O deputado federal Alfredo Gaspar (PL-AL) foi indicado por Flávio Bolsonaro para ser seu candidato a vice na disputa pela presidência. Com 56 anos, Gaspar está em seu primeiro mandato, após ter sido ex-promotor-geral de Justiça e ex-secretário de Segurança Pública de Alagoas.
Recentemente, Gaspar atuou como relator da CPMI do INSS, onde pediu o indiciamento de mais de 200 pessoas, incluindo Fábio Luís Lula da Silva, o Lulinha, filho do presidente Luiz Inácio Lula da Silva (PT). Ele foi eleito pelo União Brasil em 2022, mas trocou de partido para o PL em abril de 2023, no período que antecedeu as eleições.
Trajetória política e polêmicas
Antes de sua atuação na Câmara, Gaspar disputou a Prefeitura de Maceió em 2020, mas perdeu no segundo turno para João Henrique Caldas (PSDB). Na Câmara, também foi relator da subcomissão do 8 de janeiro, que investiga os ataques em Brasília em 2023. Sua atuação na CPMI ficou marcada por uma polêmica com o deputado Lindbergh Farias (PT), que o chamou de “estuprador” em referência a um caso de estupro de vulnerável. Gaspar negou as acusações e rebateu com ofensas, gerando uma intensa troca de palavras entre os parlamentares.
A escolha de Gaspar como vice de Flávio Bolsonaro indica um movimento estratégico em meio ao isolamento da campanha, que buscava um vice de outro partido, mas encontrou resistência das principais siglas, como União Brasil, Progressistas, MDB, Republicanos e Podemos.
Compromisso com o projeto de governo
No anúncio de sua escolha, Flávio destacou a experiência de Gaspar na segurança pública e sua conexão com Alagoas.

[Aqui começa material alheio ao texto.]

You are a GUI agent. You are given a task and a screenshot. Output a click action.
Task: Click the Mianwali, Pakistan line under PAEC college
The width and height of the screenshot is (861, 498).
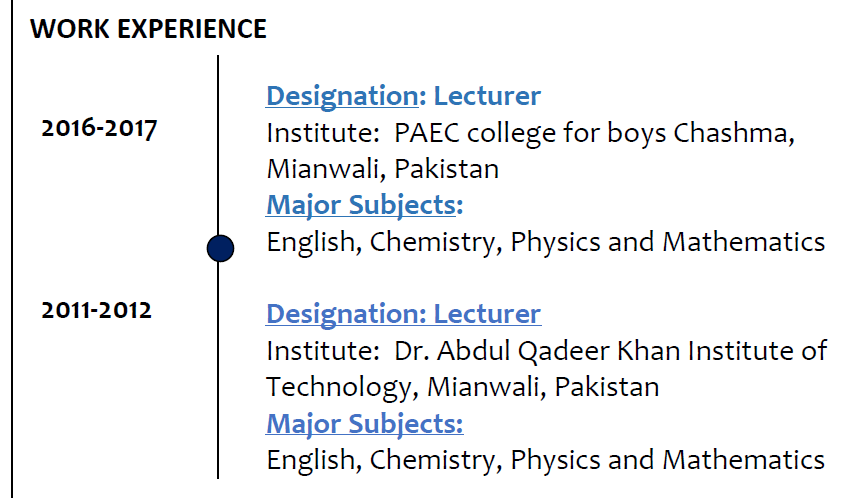[382, 169]
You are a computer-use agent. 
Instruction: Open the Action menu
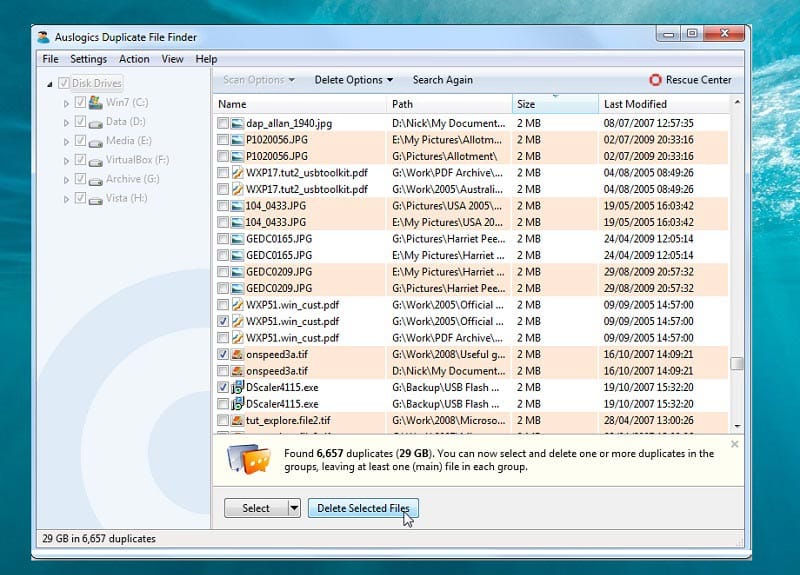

Gaspar expressou gratidão pela confiança e se comprometeu a trabalhar ao lado de Flávio para transformar o Brasil em um lugar mais justo e decente.
Opinião
A escolha de Alfredo Gaspar como vice de Flávio Bolsonaro traz à tona não apenas sua trajetória política, mas também as polêmicas que podem impactar a campanha presidencial.